Instructions for the task -
An exact transcription of the data below is needed.

### Records for this exercise

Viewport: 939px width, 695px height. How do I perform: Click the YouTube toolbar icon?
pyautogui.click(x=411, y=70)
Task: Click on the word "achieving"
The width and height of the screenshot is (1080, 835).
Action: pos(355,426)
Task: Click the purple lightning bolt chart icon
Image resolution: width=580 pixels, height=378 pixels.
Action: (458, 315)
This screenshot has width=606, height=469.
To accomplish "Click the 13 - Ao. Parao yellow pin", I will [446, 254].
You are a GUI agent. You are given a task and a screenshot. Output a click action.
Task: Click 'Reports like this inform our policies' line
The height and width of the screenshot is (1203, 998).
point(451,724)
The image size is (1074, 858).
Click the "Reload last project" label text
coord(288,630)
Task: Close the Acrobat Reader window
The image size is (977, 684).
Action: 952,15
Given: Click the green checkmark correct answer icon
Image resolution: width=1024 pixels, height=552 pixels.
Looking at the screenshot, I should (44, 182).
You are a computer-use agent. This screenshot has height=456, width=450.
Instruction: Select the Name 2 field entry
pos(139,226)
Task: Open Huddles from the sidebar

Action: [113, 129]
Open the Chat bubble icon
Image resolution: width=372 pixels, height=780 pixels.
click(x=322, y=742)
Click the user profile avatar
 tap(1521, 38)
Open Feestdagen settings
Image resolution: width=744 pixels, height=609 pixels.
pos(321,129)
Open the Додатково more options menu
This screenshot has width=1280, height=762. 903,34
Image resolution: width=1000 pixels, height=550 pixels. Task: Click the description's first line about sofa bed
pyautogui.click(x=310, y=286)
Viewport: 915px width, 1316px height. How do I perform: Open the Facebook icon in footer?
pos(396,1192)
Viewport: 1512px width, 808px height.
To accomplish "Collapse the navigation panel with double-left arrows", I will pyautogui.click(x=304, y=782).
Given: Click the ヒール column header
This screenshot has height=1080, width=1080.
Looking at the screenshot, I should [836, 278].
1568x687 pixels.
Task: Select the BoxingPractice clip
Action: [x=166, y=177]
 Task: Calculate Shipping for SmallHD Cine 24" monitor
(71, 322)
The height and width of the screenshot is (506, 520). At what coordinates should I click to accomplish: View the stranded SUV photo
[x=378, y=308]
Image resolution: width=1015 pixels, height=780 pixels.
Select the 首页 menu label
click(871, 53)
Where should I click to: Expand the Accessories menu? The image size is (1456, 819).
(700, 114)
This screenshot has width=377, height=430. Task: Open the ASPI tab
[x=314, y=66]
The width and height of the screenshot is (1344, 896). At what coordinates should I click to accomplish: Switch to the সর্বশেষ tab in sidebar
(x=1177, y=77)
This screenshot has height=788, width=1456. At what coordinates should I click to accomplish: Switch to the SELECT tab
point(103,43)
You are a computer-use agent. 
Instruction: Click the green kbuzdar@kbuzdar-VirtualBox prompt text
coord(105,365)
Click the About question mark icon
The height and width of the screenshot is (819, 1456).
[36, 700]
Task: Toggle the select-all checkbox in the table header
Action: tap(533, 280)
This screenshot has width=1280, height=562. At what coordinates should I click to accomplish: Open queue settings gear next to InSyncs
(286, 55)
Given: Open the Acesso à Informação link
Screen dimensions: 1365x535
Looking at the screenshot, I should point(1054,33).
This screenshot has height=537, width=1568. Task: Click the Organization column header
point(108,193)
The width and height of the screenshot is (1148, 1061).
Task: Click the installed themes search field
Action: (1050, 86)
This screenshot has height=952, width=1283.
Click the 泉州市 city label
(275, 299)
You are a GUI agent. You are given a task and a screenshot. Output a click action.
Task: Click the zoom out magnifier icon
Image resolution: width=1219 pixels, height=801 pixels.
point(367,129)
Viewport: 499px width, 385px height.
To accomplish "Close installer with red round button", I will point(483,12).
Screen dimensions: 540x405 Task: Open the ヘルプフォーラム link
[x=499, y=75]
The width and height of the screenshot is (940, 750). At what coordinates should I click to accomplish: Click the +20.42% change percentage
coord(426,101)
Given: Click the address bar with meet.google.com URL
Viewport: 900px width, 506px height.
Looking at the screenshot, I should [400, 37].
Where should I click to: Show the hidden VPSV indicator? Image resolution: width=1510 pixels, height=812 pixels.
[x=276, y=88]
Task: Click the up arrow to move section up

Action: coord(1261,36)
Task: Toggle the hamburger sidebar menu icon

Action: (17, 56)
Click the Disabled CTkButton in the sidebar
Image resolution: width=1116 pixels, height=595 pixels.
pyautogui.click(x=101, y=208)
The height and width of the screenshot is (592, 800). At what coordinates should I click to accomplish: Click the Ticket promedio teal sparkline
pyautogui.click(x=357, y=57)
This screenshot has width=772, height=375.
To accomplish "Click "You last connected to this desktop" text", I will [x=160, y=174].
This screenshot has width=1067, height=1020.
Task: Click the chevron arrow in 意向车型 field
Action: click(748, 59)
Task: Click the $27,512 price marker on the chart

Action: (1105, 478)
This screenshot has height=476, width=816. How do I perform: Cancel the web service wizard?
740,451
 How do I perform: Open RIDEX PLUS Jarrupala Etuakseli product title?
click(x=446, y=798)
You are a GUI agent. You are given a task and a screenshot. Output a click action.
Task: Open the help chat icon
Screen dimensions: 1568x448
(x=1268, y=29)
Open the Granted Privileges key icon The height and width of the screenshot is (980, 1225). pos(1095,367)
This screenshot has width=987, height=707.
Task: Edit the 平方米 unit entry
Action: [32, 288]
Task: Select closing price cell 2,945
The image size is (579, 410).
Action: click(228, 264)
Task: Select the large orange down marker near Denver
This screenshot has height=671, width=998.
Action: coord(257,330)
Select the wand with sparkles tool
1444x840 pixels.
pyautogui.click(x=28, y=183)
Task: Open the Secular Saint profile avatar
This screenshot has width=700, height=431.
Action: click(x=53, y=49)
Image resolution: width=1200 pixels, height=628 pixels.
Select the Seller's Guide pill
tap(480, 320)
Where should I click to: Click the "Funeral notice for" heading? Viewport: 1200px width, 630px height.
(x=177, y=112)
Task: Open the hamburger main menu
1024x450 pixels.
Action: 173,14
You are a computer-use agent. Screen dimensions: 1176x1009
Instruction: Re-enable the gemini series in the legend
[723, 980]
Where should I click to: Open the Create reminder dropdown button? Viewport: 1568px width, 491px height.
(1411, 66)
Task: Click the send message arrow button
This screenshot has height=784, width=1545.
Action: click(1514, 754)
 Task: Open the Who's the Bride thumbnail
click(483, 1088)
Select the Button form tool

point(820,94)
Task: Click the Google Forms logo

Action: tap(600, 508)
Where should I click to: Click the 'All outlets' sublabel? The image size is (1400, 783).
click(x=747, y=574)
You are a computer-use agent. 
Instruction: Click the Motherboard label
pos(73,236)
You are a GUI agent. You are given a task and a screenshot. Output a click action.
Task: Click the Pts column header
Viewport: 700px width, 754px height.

######

Solution to this exercise -
Viewport: 939px width, 695px height. How do I perform: Click the YouTube toolbar icon?
pyautogui.click(x=411, y=70)
Task: Click on the word "achieving"
The width and height of the screenshot is (1080, 835).
Action: pos(355,426)
Task: Click the purple lightning bolt chart icon
Image resolution: width=580 pixels, height=378 pixels.
Action: (458, 315)
This screenshot has width=606, height=469.
To accomplish "Click the 13 - Ao. Parao yellow pin", I will [446, 254].
You are a GUI agent. You are given a task and a screenshot. Output a click action.
Task: Click 'Reports like this inform our policies' line
The height and width of the screenshot is (1203, 998).
point(451,724)
The image size is (1074, 858).
Click the "Reload last project" label text
coord(288,630)
Task: Close the Acrobat Reader window
The image size is (977, 684).
Action: 952,15
Given: Click the green checkmark correct answer icon
Image resolution: width=1024 pixels, height=552 pixels.
Looking at the screenshot, I should (44, 182).
You are a computer-use agent. This screenshot has height=456, width=450.
Instruction: Select the Name 2 field entry
pos(139,226)
Task: Open Huddles from the sidebar

Action: [113, 129]
Open the Chat bubble icon
Image resolution: width=372 pixels, height=780 pixels.
click(x=322, y=742)
Click the user profile avatar
 tap(1521, 38)
Open Feestdagen settings
Image resolution: width=744 pixels, height=609 pixels.
pos(321,129)
Open the Додатково more options menu
This screenshot has width=1280, height=762. 903,34
Image resolution: width=1000 pixels, height=550 pixels. Task: Click the description's first line about sofa bed
pyautogui.click(x=310, y=286)
Viewport: 915px width, 1316px height. How do I perform: Open the Facebook icon in footer?
pos(396,1192)
Viewport: 1512px width, 808px height.
To accomplish "Collapse the navigation panel with double-left arrows", I will pyautogui.click(x=304, y=782).
Given: Click the ヒール column header
This screenshot has height=1080, width=1080.
Looking at the screenshot, I should [836, 278].
1568x687 pixels.
Task: Select the BoxingPractice clip
Action: [x=166, y=177]
 Task: Calculate Shipping for SmallHD Cine 24" monitor
(71, 322)
The height and width of the screenshot is (506, 520). At what coordinates should I click to accomplish: View the stranded SUV photo
[x=378, y=308]
Image resolution: width=1015 pixels, height=780 pixels.
Select the 首页 menu label
click(871, 53)
Where should I click to: Expand the Accessories menu? The image size is (1456, 819).
(700, 114)
This screenshot has width=377, height=430. Task: Open the ASPI tab
[x=314, y=66]
The width and height of the screenshot is (1344, 896). At what coordinates should I click to accomplish: Switch to the সর্বশেষ tab in sidebar
(x=1177, y=77)
This screenshot has height=788, width=1456. At what coordinates should I click to accomplish: Switch to the SELECT tab
point(103,43)
You are a computer-use agent. 
Instruction: Click the green kbuzdar@kbuzdar-VirtualBox prompt text
coord(105,365)
Click the About question mark icon
The height and width of the screenshot is (819, 1456).
[36, 700]
Task: Toggle the select-all checkbox in the table header
Action: tap(533, 280)
This screenshot has width=1280, height=562. At what coordinates should I click to accomplish: Open queue settings gear next to InSyncs
(286, 55)
Given: Open the Acesso à Informação link
Screen dimensions: 1365x535
Looking at the screenshot, I should point(1054,33).
This screenshot has height=537, width=1568. Task: Click the Organization column header
point(108,193)
The width and height of the screenshot is (1148, 1061).
Task: Click the installed themes search field
Action: (1050, 86)
This screenshot has height=952, width=1283.
Click the 泉州市 city label
(275, 299)
You are a GUI agent. You are given a task and a screenshot. Output a click action.
Task: Click the zoom out magnifier icon
Image resolution: width=1219 pixels, height=801 pixels.
point(367,129)
Viewport: 499px width, 385px height.
To accomplish "Close installer with red round button", I will point(483,12).
Screen dimensions: 540x405 Task: Open the ヘルプフォーラム link
[x=499, y=75]
The width and height of the screenshot is (940, 750). At what coordinates should I click to accomplish: Click the +20.42% change percentage
coord(426,101)
Given: Click the address bar with meet.google.com URL
Viewport: 900px width, 506px height.
Looking at the screenshot, I should [400, 37].
Where should I click to: Show the hidden VPSV indicator? Image resolution: width=1510 pixels, height=812 pixels.
[x=276, y=88]
Task: Click the up arrow to move section up

Action: coord(1261,36)
Task: Toggle the hamburger sidebar menu icon

Action: (17, 56)
Click the Disabled CTkButton in the sidebar
Image resolution: width=1116 pixels, height=595 pixels.
pyautogui.click(x=101, y=208)
The height and width of the screenshot is (592, 800). At what coordinates should I click to accomplish: Click the Ticket promedio teal sparkline
pyautogui.click(x=357, y=57)
This screenshot has width=772, height=375.
To accomplish "Click "You last connected to this desktop" text", I will [x=160, y=174].
This screenshot has width=1067, height=1020.
Task: Click the chevron arrow in 意向车型 field
Action: click(748, 59)
Task: Click the $27,512 price marker on the chart

Action: (1105, 478)
This screenshot has height=476, width=816. How do I perform: Cancel the web service wizard?
740,451
 How do I perform: Open RIDEX PLUS Jarrupala Etuakseli product title?
click(x=446, y=798)
You are a GUI agent. You are given a task and a screenshot. Output a click action.
Task: Open the help chat icon
Screen dimensions: 1568x448
(x=1268, y=29)
Open the Granted Privileges key icon The height and width of the screenshot is (980, 1225). pos(1095,367)
This screenshot has width=987, height=707.
Task: Edit the 平方米 unit entry
Action: [32, 288]
Task: Select closing price cell 2,945
The image size is (579, 410).
Action: click(228, 264)
Task: Select the large orange down marker near Denver
This screenshot has height=671, width=998.
Action: coord(257,330)
Select the wand with sparkles tool
1444x840 pixels.
pyautogui.click(x=28, y=183)
Task: Open the Secular Saint profile avatar
This screenshot has width=700, height=431.
Action: click(x=53, y=49)
Image resolution: width=1200 pixels, height=628 pixels.
Select the Seller's Guide pill
tap(480, 320)
Where should I click to: Click the "Funeral notice for" heading? Viewport: 1200px width, 630px height.
(x=177, y=112)
Task: Open the hamburger main menu
1024x450 pixels.
Action: 173,14
You are a computer-use agent. Screen dimensions: 1176x1009
Instruction: Re-enable the gemini series in the legend
[723, 980]
Where should I click to: Open the Create reminder dropdown button? Viewport: 1568px width, 491px height.
(1411, 66)
Task: Click the send message arrow button
This screenshot has height=784, width=1545.
Action: click(1514, 754)
 Task: Open the Who's the Bride thumbnail
click(483, 1088)
Select the Button form tool

point(820,94)
Task: Click the Google Forms logo

Action: tap(600, 508)
Where should I click to: Click the 'All outlets' sublabel? The image size is (1400, 783).
click(x=747, y=574)
You are a computer-use agent. 
Instruction: Click the Motherboard label
pos(73,236)
You are a GUI agent. You are given a task and a screenshot. Output a click action.
Task: Click the Pts column header
Viewport: 700px width, 754px height.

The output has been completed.